Henry Winkler is unmistakable, even for non-“Happy Days” fans. The Fonzie actor has led an astonishingly successful career that is coming up on 60 years long. He is still hard at work today. And when he’s not working, he’s proven to be a man after our own hearts here at Outsider, taking trips to the best fly fishing spots on the planet.
But “Happy Days” fans may not be aware of the fact that Henry Winkler is dyslexic. The worst part? He didn’t realize he had a learning disorder until he was 31 years old. For his entire youth, he was made to feel lesser because he couldn’t keep up in school.
In fact, his parents punished him for it, citing a lack of dedication as the reason for his struggles.
“I was grounded 97 percent of my high school career. I saw the moon through the window,” Winkler told NPR in 2019.
Dyslexia is Way More Prevalent Than Many People Realize
These days, dyslexia is a well-understood disorder that affects more people than you may realize. According to DoSomething.org, dyslexia is present in roughly 1 out of 5 people. Further, an estimated 3/4 of all children in special education are classified as dyslexic.
It’s also a hereditary disorder, meaning dyslexic parents can pass it down to their children. And despite it being such a prevalent disorder, there are parents out there who either refuse to recognize the disorder as a legitimate handicap in their children or don’t know that it is.
“Those families that have children who learn differently, and that are embarrassed by the child because it does not live up to snuff, you’ve created it actually. It comes from your genes, parents out there.”
‘The Real Danger’ is Denying the Disorder, the ‘Happy Days’ Star Says
Henry Winkler suffered as a result of himself and his family being ignorant of his learning disorder. And that, in part, is the danger he described in the interview. Watch the full thing below to hear all of his comments on the disorder and how parents need to treat children with it.
“I’ll tell you where the danger really is. Here’s the real danger, in not allowing it to be true,” the “Happy Days” star continued in the 2015 interview. “And telling a child they’re just lazy, in telling a child it doesn’t exist. ‘Just work a little harder, change the curriculum and learn Latin, and you’re gonna be like a great student.'”
Winkler clearly has a very personal connection to the subject. He doesn’t want other kids to go through life thinking they are stupid or lazy. That’s the way he saw himself for years. But despite that, he became one of the most iconic actors of all time. And if he can do it, others with learning disorders like dyslexia can get there too.

☆ ☆ ☆ ☆ ☆

Task to carry out.
Please answer these questions from the Henry Winkler article, marking each answer with its number on its own line:
1. At what age did Winkler realize he had a learning disorder?
2. According to DoSomething.org, how many people have dyslexia?
3. For what percentage of his high school career was Winkler grounded?
The saved items have no connection to the Henry Winkler article.

Saved entries:
☆ ☆ ☆ ☆ ☆

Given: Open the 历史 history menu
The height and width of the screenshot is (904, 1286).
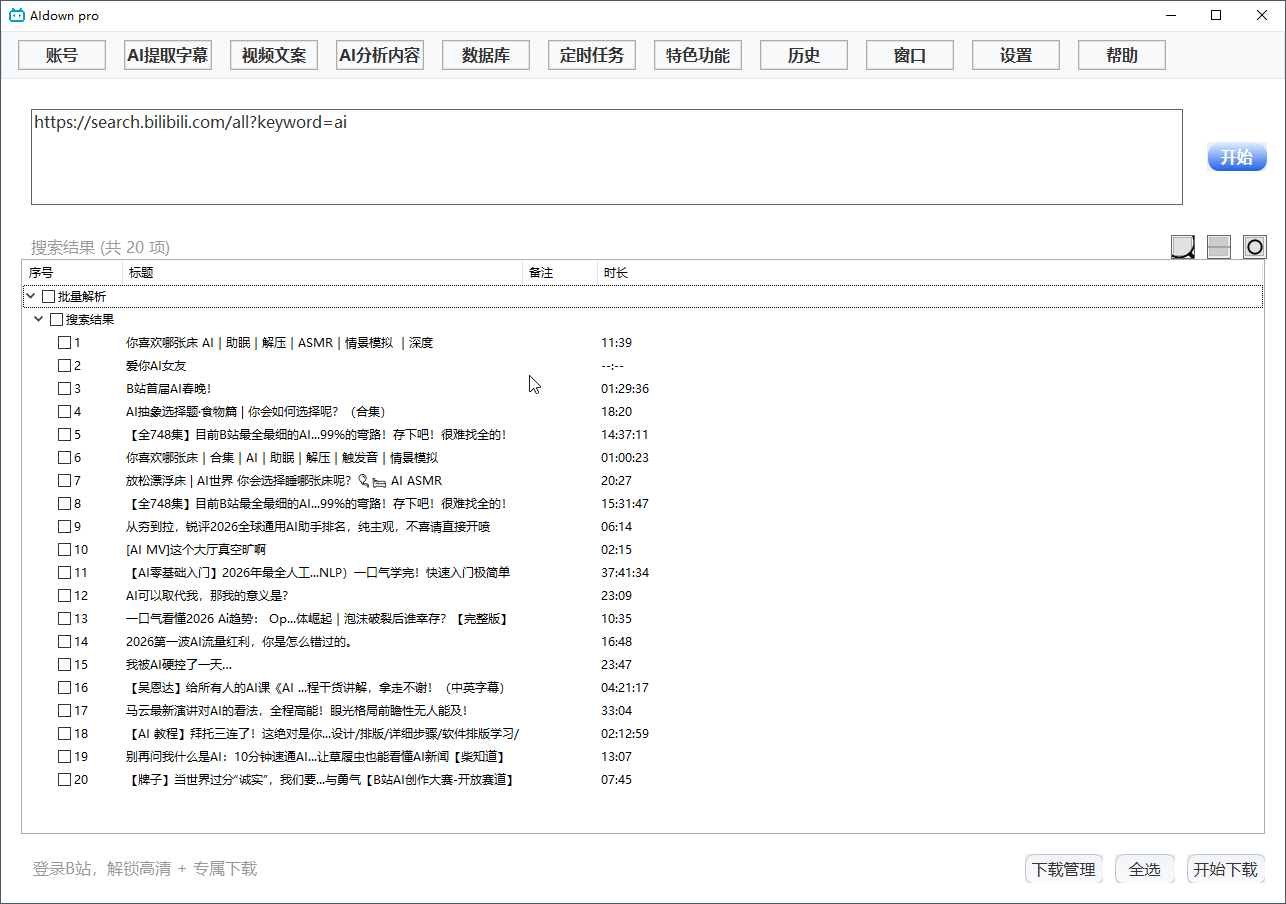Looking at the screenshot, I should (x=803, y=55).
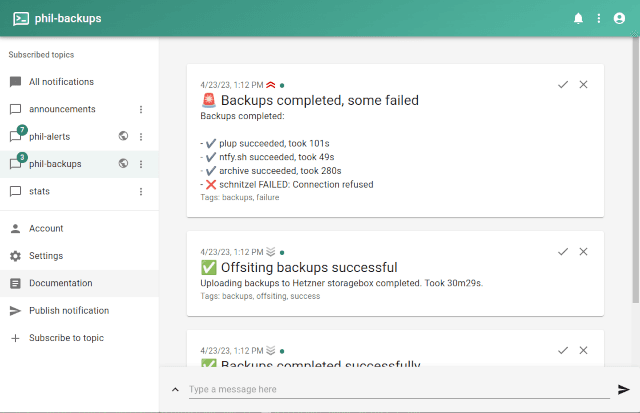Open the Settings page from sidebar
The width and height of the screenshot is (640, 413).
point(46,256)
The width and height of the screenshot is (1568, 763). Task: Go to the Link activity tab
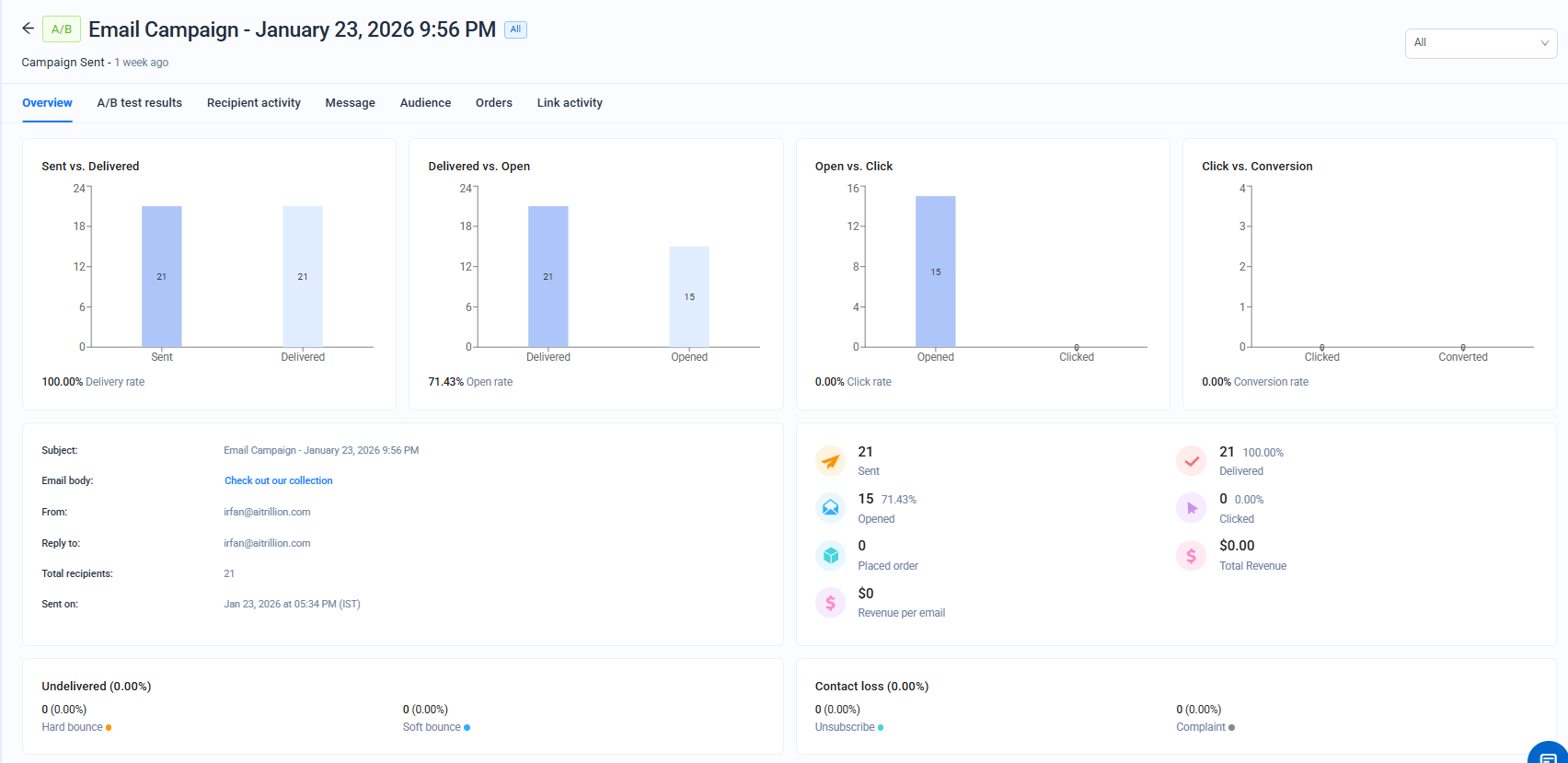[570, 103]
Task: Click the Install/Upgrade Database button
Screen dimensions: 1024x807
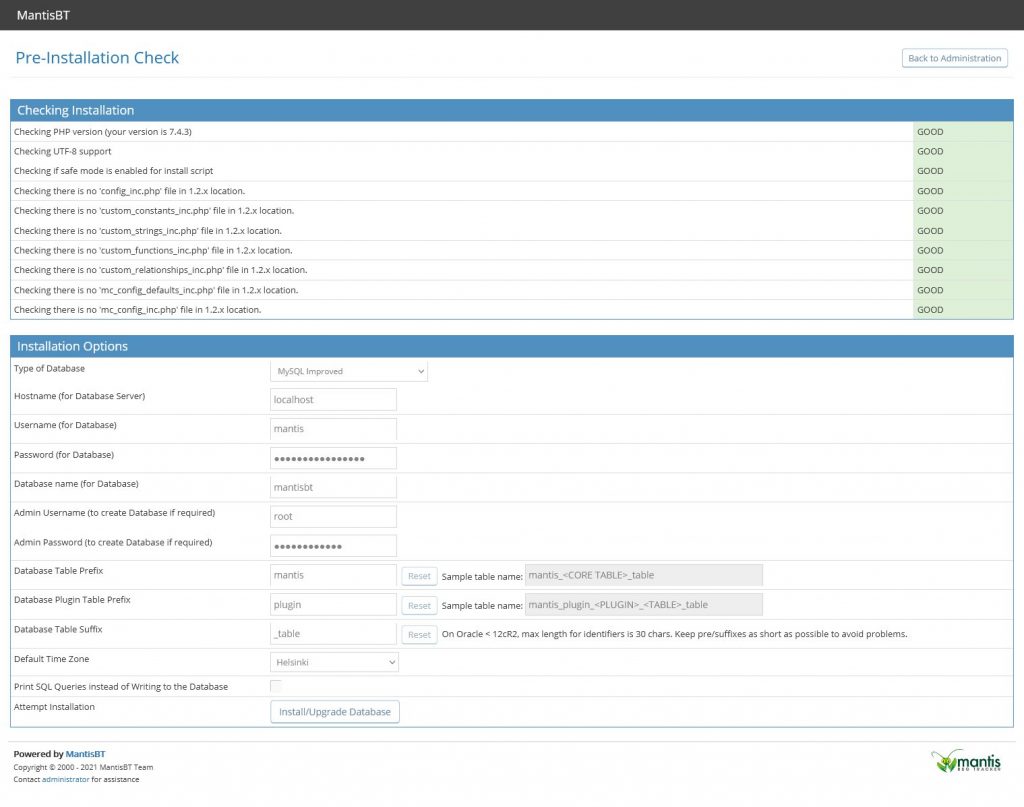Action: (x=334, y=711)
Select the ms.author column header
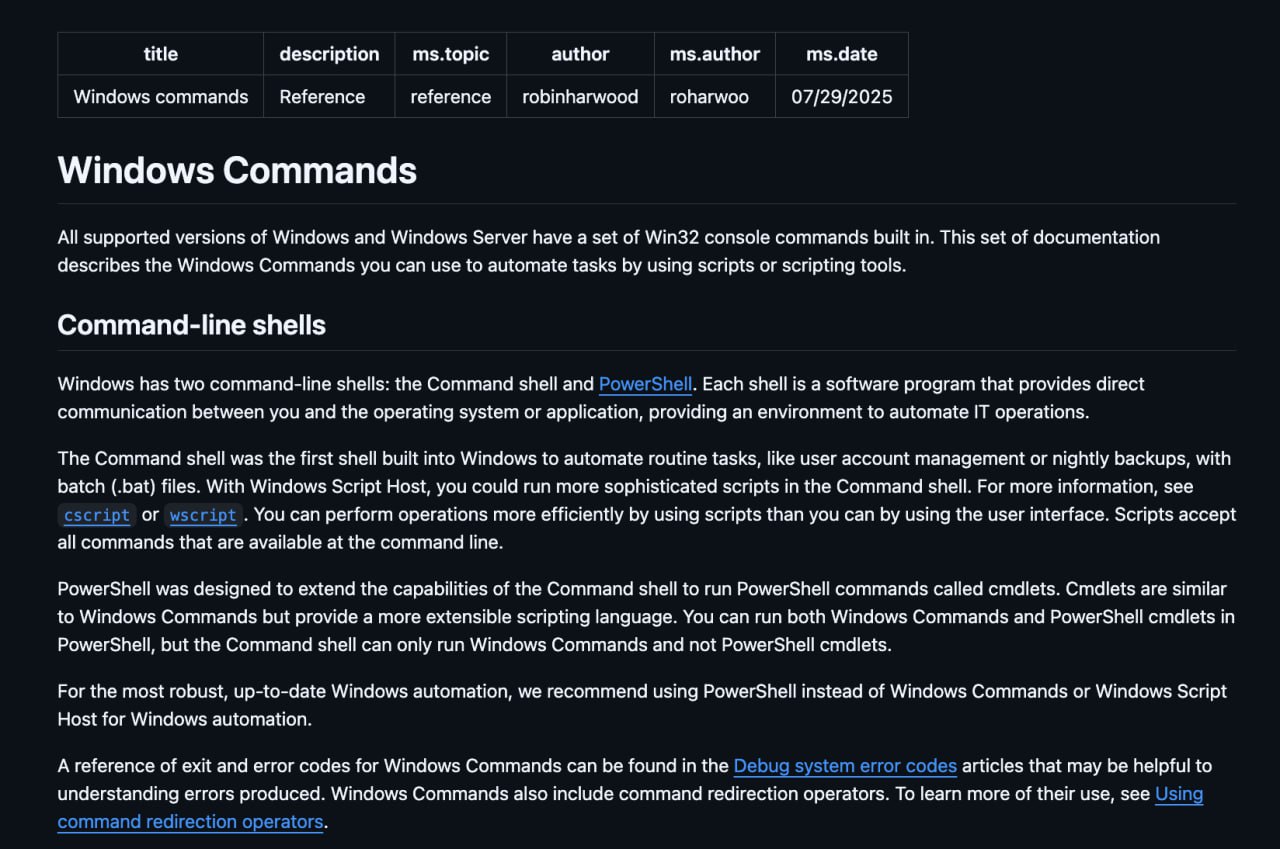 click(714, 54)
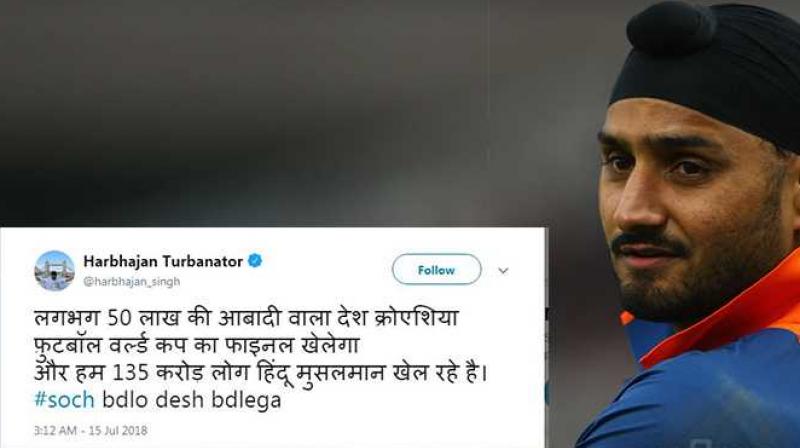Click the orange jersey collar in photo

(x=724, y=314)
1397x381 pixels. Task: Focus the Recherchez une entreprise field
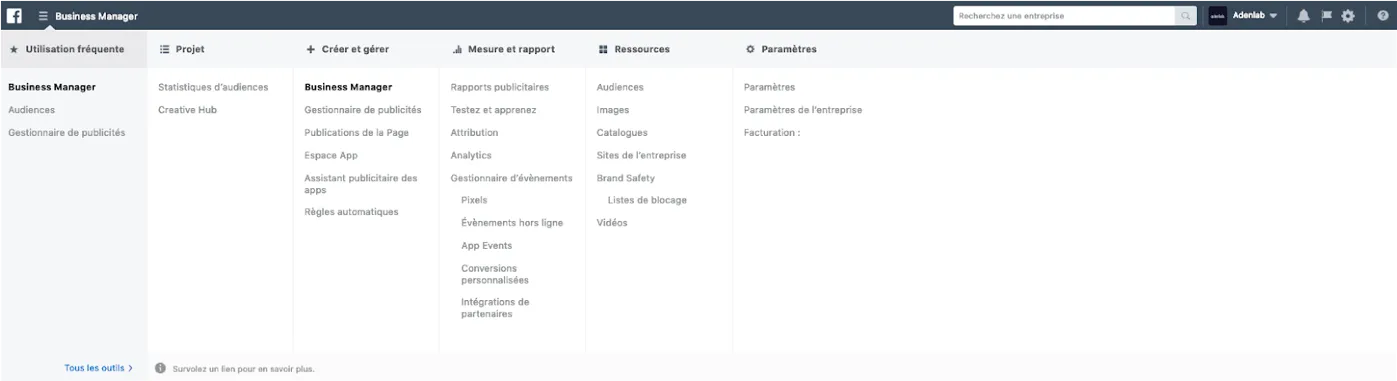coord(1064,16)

☆ ☆ ☆ ☆ ☆

Problem solution.
1. 31 years old
2. Roughly 1 out of 5 people
3. 97 percent